Stored entries:
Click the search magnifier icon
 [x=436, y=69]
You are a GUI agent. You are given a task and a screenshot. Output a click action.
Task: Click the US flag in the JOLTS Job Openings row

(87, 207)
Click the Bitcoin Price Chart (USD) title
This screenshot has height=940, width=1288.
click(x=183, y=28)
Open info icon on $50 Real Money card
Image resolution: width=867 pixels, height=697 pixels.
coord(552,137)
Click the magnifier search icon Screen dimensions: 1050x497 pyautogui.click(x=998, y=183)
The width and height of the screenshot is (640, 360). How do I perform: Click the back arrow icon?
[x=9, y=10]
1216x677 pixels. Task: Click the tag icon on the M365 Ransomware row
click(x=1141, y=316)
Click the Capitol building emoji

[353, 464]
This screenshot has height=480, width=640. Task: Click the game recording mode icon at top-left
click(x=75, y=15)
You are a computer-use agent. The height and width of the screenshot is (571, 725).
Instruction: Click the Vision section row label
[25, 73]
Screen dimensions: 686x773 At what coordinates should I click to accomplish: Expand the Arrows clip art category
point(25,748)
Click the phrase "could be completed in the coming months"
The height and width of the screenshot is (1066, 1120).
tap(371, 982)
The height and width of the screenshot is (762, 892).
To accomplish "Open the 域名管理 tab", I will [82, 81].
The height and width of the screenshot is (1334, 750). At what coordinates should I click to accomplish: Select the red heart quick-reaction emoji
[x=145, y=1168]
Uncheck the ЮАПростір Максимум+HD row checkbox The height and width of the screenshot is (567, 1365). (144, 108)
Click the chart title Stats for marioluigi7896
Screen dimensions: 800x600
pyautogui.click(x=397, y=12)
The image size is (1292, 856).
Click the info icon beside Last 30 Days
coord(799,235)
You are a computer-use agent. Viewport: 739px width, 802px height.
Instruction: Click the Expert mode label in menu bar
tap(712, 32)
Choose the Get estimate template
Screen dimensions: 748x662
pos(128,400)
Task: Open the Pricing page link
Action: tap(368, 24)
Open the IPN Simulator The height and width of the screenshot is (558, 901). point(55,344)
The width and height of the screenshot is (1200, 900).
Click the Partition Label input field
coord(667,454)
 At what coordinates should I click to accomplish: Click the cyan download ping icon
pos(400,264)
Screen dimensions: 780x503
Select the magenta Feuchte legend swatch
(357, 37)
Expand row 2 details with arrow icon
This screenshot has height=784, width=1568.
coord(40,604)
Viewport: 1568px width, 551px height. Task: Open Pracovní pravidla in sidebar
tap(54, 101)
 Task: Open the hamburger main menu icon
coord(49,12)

▶ Activity
Give back every line from the beginning of the records through the line holding "You are a GUI", exactly as it reads, and leave out the rest.

▶ Output for this task
Click the search magnifier icon
 [x=436, y=69]
You are a GUI agent. You are given a task and a screenshot. Output a click action.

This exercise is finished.